代码仓库
代码我已经上传到 Github,大家需要的可以顺手点个 Star!
https://github.com/turbo-duck/biquge_fiction_spider
背景介绍
上一节已经拿到了每个小说的编码:fiction_code
,并且写入了数据库表。
接下来,我们写一个小工具,将数据表中的数据,都推送到 RabbitMQ 中。
为了保证我们不丢数据,在消费的时候,我们将手动进行 ACK 确认。
目前,现在库工具和RabbitMQ的配合比较差,不知道为什么, 所以就手搓了一部分代码, 来实现 RabbitMQ 和 Scrapy 的结合。
使用技术
- RabbitMQ
- Scrapy
- SQLite
生产者代码
先写一个生产者,从数据库中拿到数据,然后将URL推送到RabbitMQ中。后续将用Scrapy对该队列进行消费。
完整代码如下
python
import pika
import json
import sqlite3
import os
from dotenv import load_dotenv
load_dotenv()
sql_connection = sqlite3.connect('../db/biquge.db')
cursor = sql_connection.cursor()
rabbitmq_queue = os.getenv('RABBITMQ_QUEUE', 'default_queue')
rabbitmq_host = os.getenv('RABBITMQ_HOST', 'localhost')

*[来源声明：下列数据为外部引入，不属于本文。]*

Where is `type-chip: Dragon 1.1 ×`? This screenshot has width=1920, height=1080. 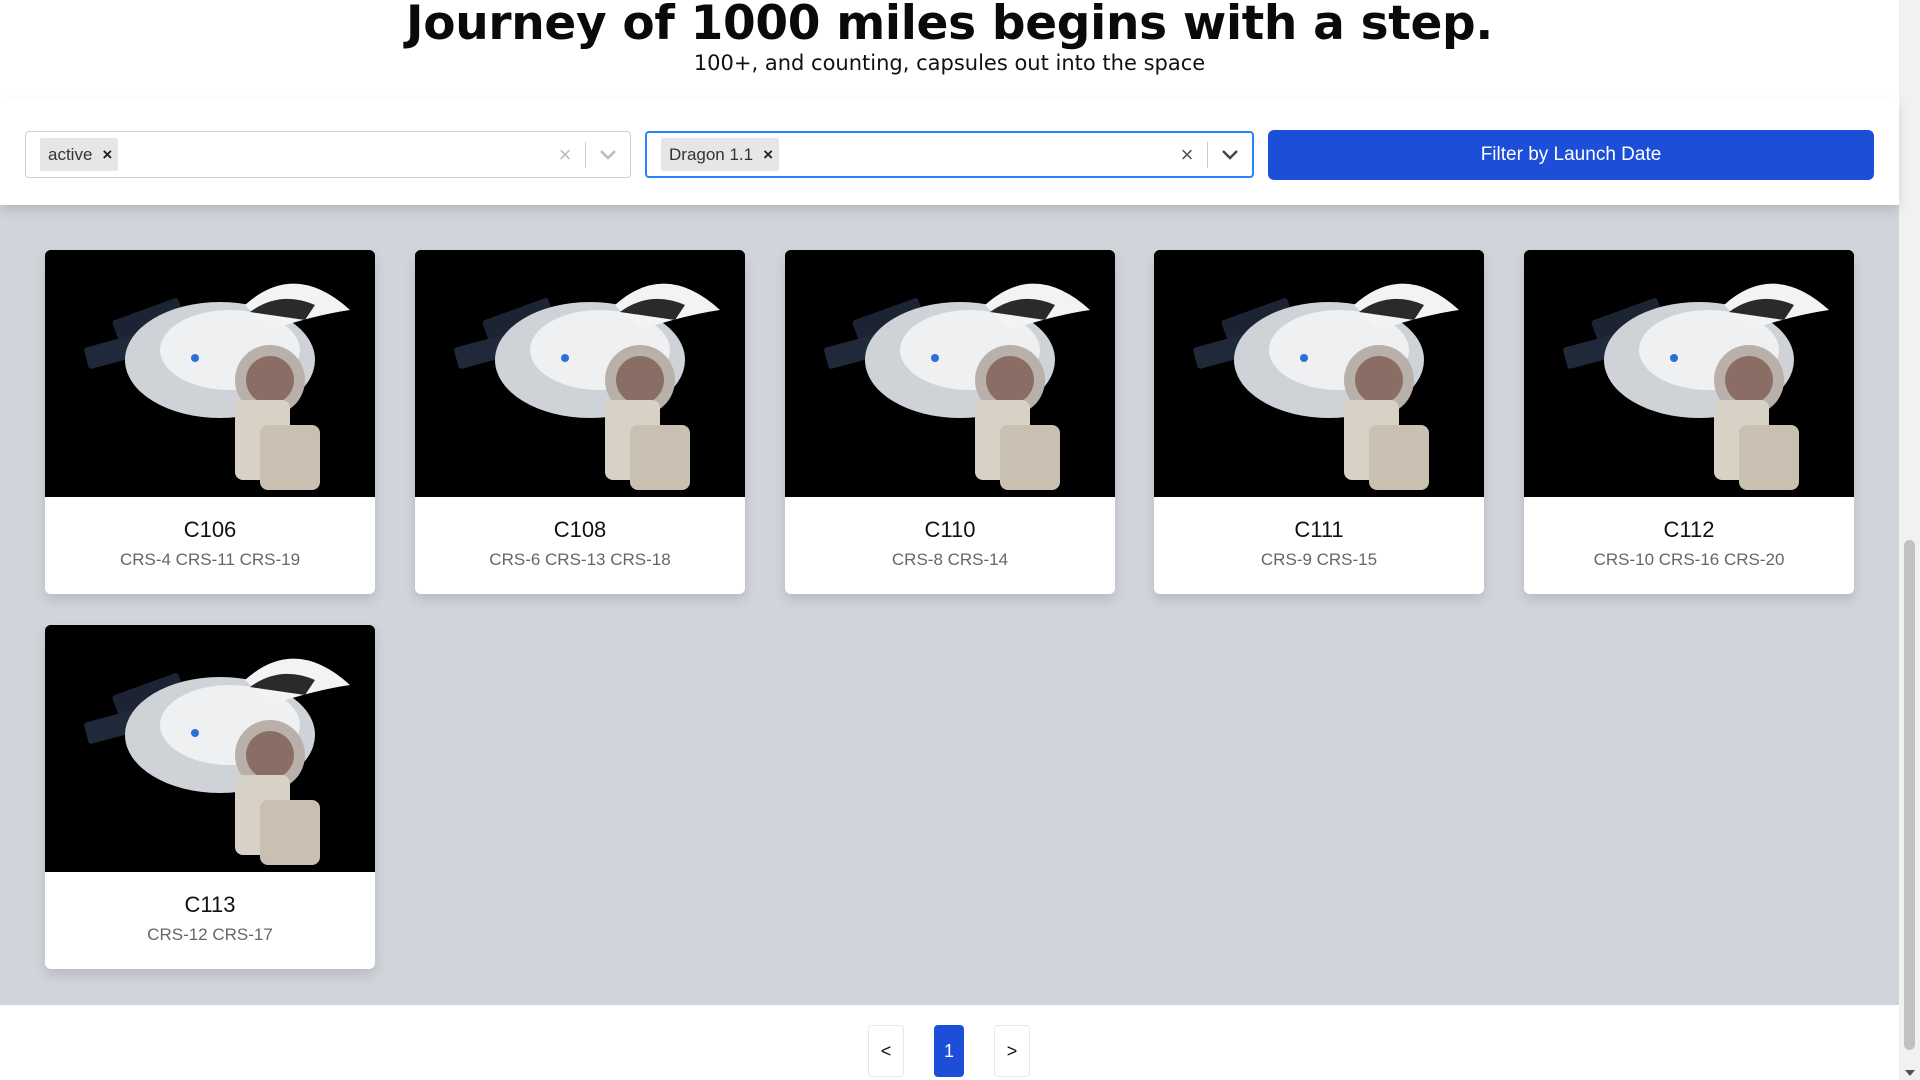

rabbitmq_port = os.getenv('RABBITMQ_PORT', '5672')
virtual_host = os.getenv('RABBITMQ_VHOST', '/')
username = os.getenv('RABBITMQ_USERNAME', 'guest')
password = os.getenv('RABBITMQ_PASSWORD', 'guest')

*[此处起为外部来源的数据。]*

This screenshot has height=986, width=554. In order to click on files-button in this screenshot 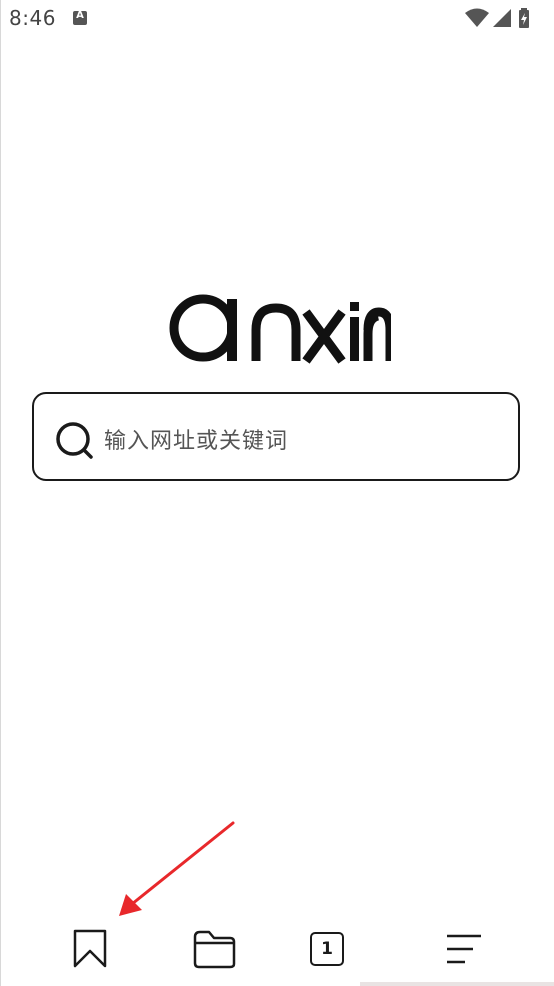, I will do `click(214, 949)`.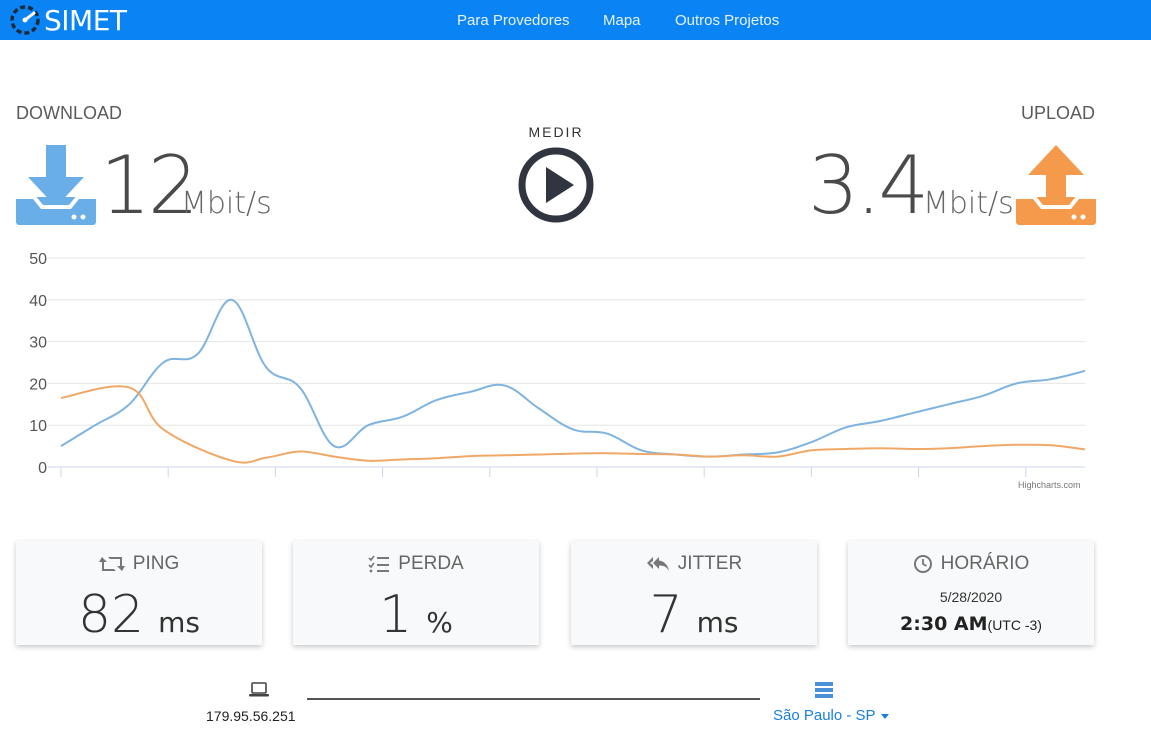  What do you see at coordinates (379, 564) in the screenshot?
I see `tasks-icon` at bounding box center [379, 564].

credentials = pika.PlainCredentials(
username,
password
)
connection_params_result = {
'host': rabbitmq_host,
'port': rabbitmq_port,
'virtual_host': '/',
'credentials': credentials,
}
mq_connection = pika.BlockingConnection(pika.ConnectionParameters(**connection_params_result))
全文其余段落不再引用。